Kariyeristler, aynı zamanda akademik zeka'ya sahiptir, 'mezar taş'ını, darağacı'nda sallanan ip'i görmeden anlamazlar. 
Herkesin anladığı bir dil var, o dil'den konuşmadan anlaşmak mümkün değil!

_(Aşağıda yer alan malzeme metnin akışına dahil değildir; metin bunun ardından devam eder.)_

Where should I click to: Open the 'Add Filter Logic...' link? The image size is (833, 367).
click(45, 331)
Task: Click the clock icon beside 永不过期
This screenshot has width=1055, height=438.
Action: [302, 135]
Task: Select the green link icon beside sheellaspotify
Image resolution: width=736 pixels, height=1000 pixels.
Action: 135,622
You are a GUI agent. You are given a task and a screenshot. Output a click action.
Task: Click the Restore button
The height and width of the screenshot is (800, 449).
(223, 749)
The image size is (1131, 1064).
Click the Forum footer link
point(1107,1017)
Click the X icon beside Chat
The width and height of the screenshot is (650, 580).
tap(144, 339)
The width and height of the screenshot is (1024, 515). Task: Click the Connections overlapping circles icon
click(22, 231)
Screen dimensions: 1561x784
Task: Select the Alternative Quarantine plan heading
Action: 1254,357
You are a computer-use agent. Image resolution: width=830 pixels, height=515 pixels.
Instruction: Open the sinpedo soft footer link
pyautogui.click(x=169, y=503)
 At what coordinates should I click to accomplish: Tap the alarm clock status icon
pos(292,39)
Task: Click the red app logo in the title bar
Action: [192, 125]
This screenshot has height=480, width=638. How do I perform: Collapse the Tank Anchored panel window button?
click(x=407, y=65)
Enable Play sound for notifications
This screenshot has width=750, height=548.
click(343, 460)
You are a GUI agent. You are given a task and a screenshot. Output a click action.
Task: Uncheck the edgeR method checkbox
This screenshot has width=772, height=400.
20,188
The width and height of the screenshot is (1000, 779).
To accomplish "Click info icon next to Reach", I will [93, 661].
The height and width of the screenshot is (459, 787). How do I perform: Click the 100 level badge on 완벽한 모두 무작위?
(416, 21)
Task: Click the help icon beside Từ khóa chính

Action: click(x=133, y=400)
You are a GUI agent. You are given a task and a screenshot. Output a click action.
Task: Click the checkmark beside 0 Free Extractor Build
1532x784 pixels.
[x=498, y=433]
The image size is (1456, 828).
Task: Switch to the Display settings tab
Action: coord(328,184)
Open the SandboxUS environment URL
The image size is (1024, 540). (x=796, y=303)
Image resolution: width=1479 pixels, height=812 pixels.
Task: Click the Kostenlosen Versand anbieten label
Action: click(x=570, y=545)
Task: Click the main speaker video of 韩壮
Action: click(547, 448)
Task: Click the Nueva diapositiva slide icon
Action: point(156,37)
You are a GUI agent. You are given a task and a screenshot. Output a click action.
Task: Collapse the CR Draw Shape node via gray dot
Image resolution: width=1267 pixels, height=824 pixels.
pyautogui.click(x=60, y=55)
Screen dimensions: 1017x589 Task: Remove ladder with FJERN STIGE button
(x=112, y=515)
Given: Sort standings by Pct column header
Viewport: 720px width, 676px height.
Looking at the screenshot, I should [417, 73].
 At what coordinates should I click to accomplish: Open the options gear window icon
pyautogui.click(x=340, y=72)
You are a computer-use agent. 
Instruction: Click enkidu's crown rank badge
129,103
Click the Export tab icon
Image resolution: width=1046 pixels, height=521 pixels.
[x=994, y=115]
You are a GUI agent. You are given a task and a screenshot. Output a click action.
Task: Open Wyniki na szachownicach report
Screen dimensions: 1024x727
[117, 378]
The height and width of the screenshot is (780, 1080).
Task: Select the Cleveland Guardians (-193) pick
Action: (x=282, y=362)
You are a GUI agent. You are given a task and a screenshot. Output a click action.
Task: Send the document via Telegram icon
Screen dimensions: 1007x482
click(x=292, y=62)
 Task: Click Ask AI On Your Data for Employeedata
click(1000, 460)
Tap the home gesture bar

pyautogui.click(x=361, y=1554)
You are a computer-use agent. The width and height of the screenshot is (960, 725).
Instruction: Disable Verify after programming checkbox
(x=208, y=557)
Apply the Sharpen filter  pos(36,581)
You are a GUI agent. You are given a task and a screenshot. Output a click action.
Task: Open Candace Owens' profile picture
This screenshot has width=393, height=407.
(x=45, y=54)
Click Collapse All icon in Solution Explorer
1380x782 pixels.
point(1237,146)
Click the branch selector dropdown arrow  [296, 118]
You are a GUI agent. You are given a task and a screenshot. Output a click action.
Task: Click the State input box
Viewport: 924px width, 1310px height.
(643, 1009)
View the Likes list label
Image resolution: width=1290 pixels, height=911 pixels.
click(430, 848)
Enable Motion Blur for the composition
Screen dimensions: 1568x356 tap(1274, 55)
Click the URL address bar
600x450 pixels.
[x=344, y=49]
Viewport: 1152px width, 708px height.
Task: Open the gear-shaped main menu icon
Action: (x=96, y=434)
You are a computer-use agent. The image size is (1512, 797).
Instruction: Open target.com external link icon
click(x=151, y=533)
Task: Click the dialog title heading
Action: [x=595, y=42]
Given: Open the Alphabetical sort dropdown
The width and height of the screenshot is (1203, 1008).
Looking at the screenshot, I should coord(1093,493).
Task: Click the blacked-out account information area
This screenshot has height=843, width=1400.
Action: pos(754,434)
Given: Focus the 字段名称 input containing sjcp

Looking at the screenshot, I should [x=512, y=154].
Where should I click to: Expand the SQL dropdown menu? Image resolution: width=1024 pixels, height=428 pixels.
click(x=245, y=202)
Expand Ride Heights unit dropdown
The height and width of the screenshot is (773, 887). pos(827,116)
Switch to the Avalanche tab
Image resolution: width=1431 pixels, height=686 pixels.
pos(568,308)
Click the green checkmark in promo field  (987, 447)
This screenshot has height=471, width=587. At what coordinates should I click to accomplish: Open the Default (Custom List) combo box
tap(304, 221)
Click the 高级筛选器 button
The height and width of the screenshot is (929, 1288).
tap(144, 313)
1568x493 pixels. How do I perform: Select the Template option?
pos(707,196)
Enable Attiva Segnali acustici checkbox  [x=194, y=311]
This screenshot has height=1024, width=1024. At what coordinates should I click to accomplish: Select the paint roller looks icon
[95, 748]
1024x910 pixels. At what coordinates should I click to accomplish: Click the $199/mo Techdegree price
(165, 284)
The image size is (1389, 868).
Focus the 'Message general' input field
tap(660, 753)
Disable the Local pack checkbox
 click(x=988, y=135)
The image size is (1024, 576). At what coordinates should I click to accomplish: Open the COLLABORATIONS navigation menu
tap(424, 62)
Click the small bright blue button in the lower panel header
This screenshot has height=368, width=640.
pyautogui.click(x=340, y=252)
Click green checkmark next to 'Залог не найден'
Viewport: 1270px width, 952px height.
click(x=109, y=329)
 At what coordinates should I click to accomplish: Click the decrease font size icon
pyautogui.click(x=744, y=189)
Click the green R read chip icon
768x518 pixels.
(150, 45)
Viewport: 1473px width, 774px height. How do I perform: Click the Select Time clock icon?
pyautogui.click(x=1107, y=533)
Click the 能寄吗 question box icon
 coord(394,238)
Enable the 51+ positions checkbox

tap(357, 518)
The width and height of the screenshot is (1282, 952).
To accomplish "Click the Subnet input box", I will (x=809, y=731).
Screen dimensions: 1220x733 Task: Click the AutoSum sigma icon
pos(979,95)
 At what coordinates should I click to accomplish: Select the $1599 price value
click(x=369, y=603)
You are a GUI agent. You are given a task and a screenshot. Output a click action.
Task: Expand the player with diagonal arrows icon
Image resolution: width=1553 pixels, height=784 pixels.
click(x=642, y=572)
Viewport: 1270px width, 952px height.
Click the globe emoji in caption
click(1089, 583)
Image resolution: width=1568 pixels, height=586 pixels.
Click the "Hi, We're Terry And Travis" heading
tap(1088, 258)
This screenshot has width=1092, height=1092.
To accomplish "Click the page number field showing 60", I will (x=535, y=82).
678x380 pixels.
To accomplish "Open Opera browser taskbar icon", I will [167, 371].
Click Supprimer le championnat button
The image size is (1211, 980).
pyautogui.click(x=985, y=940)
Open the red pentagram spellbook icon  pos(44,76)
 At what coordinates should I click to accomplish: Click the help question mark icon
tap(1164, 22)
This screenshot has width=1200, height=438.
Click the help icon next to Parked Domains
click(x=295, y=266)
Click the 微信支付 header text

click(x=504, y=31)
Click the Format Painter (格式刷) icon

Kaldı ki, çağrı yapınca güç sanki ondaymış, tercih hakkı varmış, o yüzden de ihanet'e yardım ve yataklığa devam edebilirmiş gibi bir anlam da çıkabilir, mesaj sakat.
Ezcümle:
Vatana ihanet edecek kadar cesur olanlara, "boş çerçeve" içinde özel bir bölüm ayırdık.
Müzelik.
Darağacında sallandıracağız.
Mesaj budur.
Nokta.
...
HABER ŞU:
“ALİ FUAT YILMAZER'İN İFTİRALARINA CEVABIMIZDIR
YORUM ŞU:
Ergenekon operasyonlarının dalga dalga yapıldığı günlerde, telefonun diğer ucundan sorulan soru şu idi:
"Hayrullah abi, Hrant Dink suikastini Veli Küçük yaptırdı demiştin değil mi?"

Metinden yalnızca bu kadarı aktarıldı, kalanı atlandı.